His second serious miscalculation
came after Rabin was shot dead, as he left a peace rally, by an activist who
drew ideological sustenance from the religious right then opposing the Oslo
peace process. Peres became acting prime minister and could have called
immediate elections, which he probably would have won by riding on the swell of
grief and outrage that followed Rabin’s death.
His likely opponent, Benjamin
Netanyahu, the head of the opposition Likud party, was widely blamed for having
helped stoke the hatred of Rabin, who had been called a traitor and a Nazi at
demonstrations Netanyahu attended. A poll taken in the emotional aftermath of
the shooting showed Netanyahu losing to Peres by 30 points. “Winning an election
would give Peres four full years to complete a final accord with the
Palestinians and negotiate a peace deal with Syria. The region would be
transformed,” writes Dan Ephron in Killing
a King, his gripping book on the Rabin assassination.
Yossi Beilin, Peres’s aide who had
organized the Oslo talks, had just completed a draft of a full peace agreement
with Arafat’s deputy, Mahmoud Abbas, Ephron reports. “Now he was suggesting
that Peres win a mandate of his own in a snap election and then wrap up the
Palestinian track quickly. The longer he waited, the more time opponents on
both sides would have to undermine the process with violence, he said.”
But Peres vacillated. And in the
end, he made the fateful decision to wait and simply serve out the last
remaining year of Rabin’s term, then stand for election. Peres did not want to
win on the back of Rabin’s assassination, according to Ephron. The longstanding
rivalry between the two men had not died with Rabin. Never having won a
national election on his own, Peres wanted to do so then.
In ensuing months, however, Palestinian
militants bent on torpedoing the peace process launched vicious terrorist attacks
against Israeli civilians. Popular support for compromise with the PLO eroded,
and as the political tide turned, Peres finally called new elections after
seven months. It was too late. He lost to Netanyahu, and the peace process went
dormant, as it has remained for twenty years.

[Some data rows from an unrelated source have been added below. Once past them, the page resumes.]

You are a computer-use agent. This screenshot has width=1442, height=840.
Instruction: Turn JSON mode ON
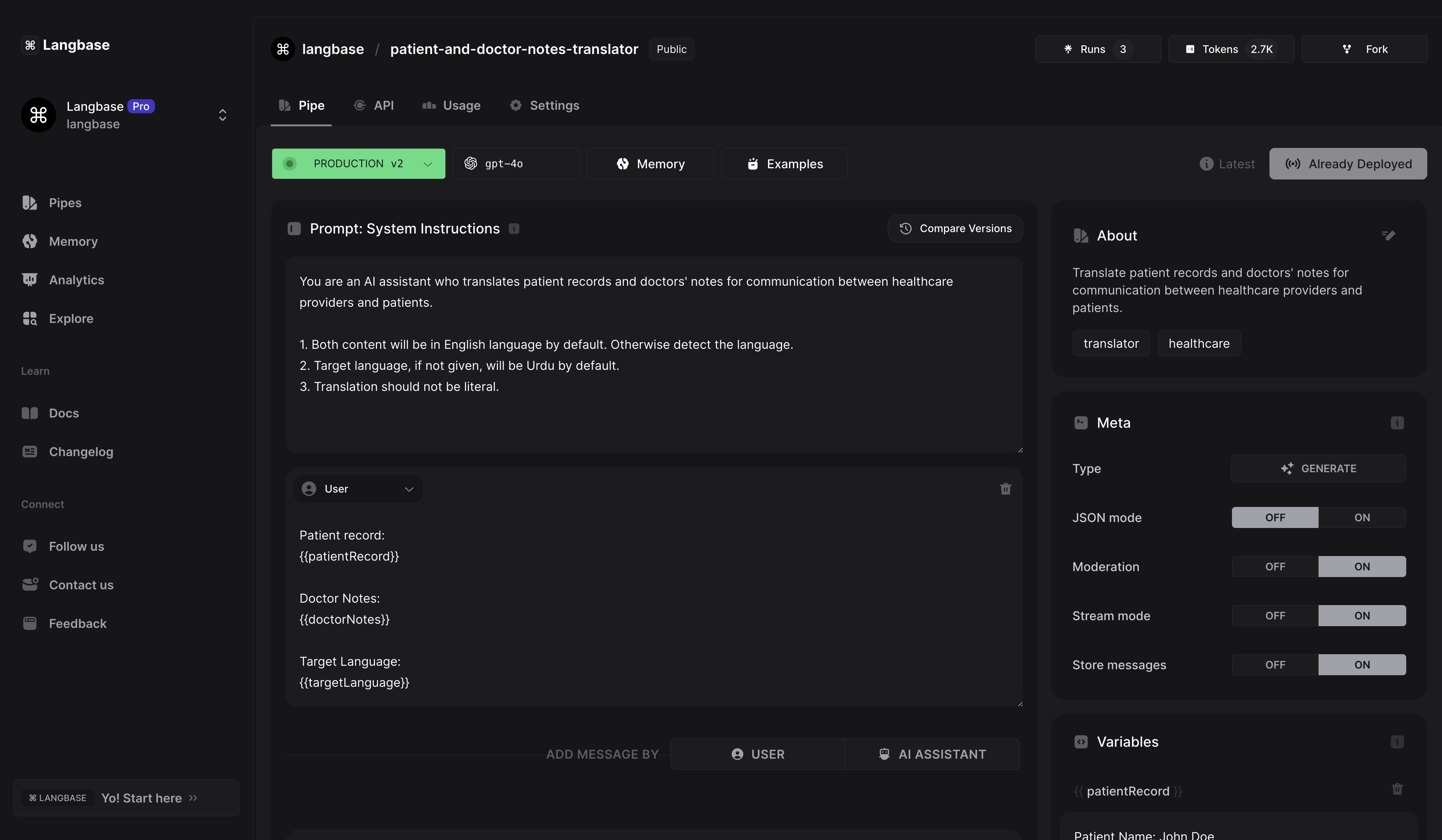coord(1361,518)
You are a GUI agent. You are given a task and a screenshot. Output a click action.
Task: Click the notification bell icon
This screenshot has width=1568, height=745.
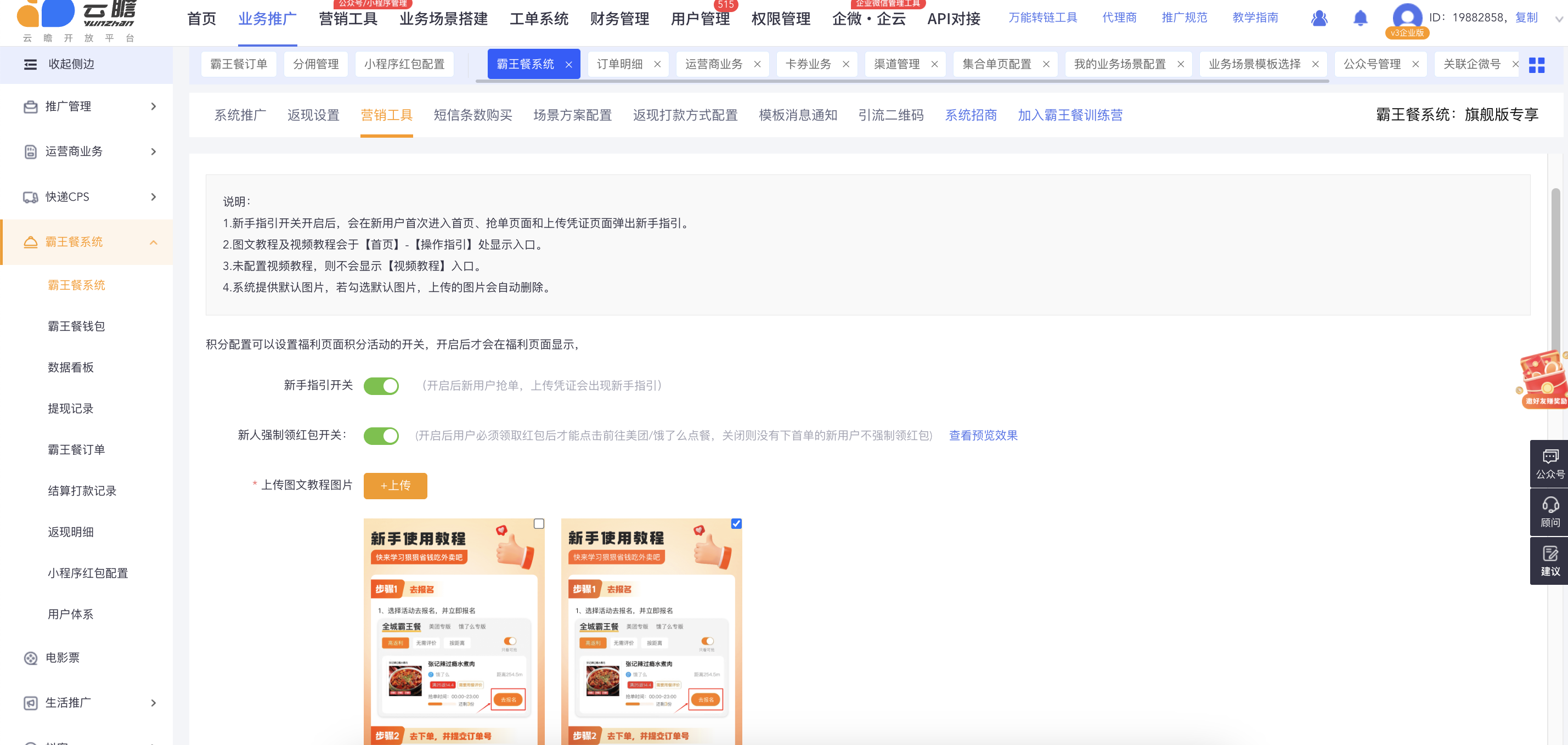coord(1360,18)
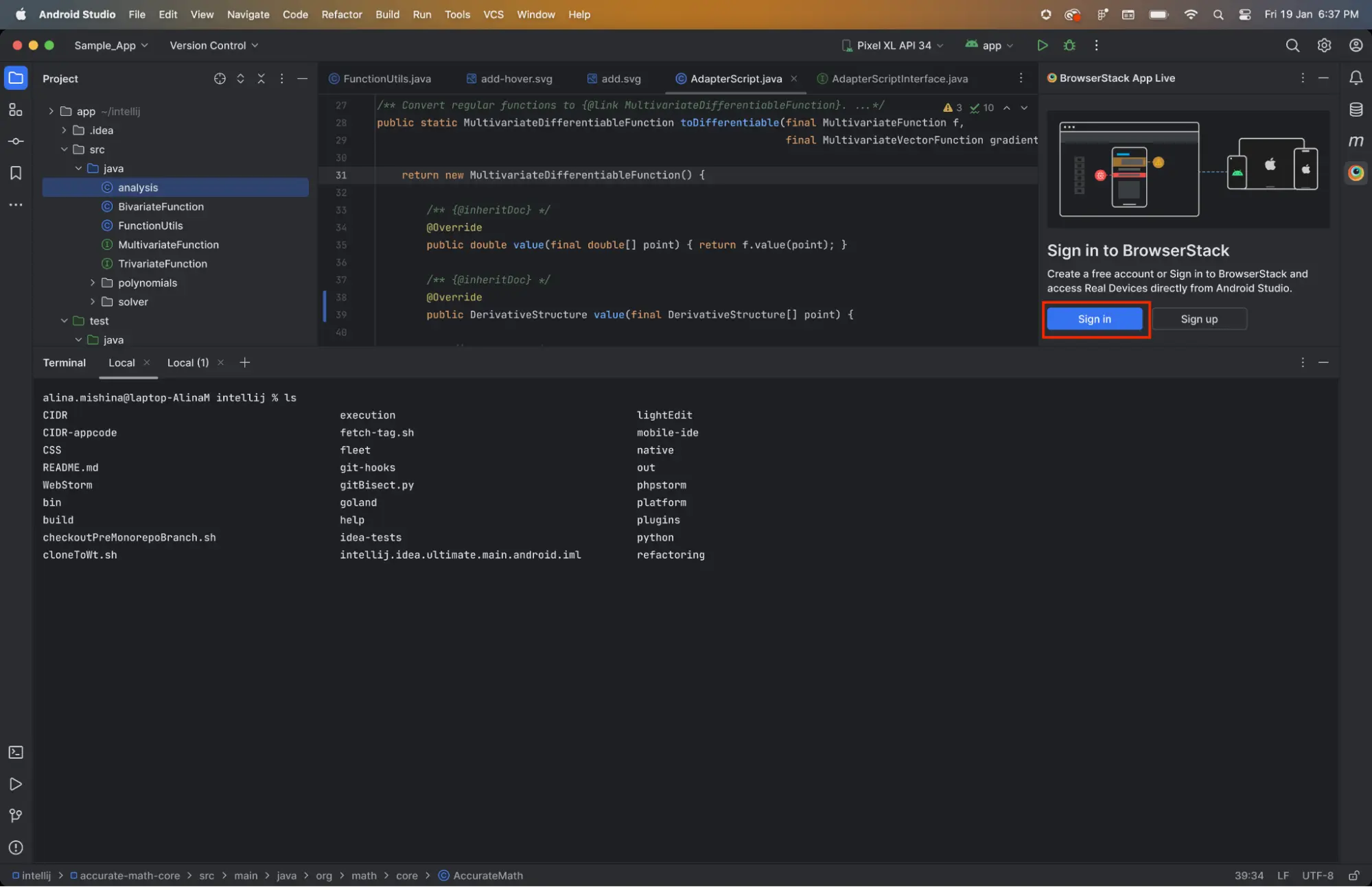Open the Refactor menu

point(341,14)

Could Peres have completed a deal? Long
regarded by many Israelis (somewhat unfairly) as shifty, insincere, and out of
touch, could Peres have inspired his country to take the risks necessary for
compromise? Would Arafat have suddenly grown from a hardened revolutionary into
a responsible leader? Could he have morphed into a visionary himself to
mobilize his people into a spirit reconciliation?
It sounds improbable. But as Peres himself once
said, “He who has despaired from
peace is the one hallucinating. Whoever gives in and stops seeking peace—he is naïve.”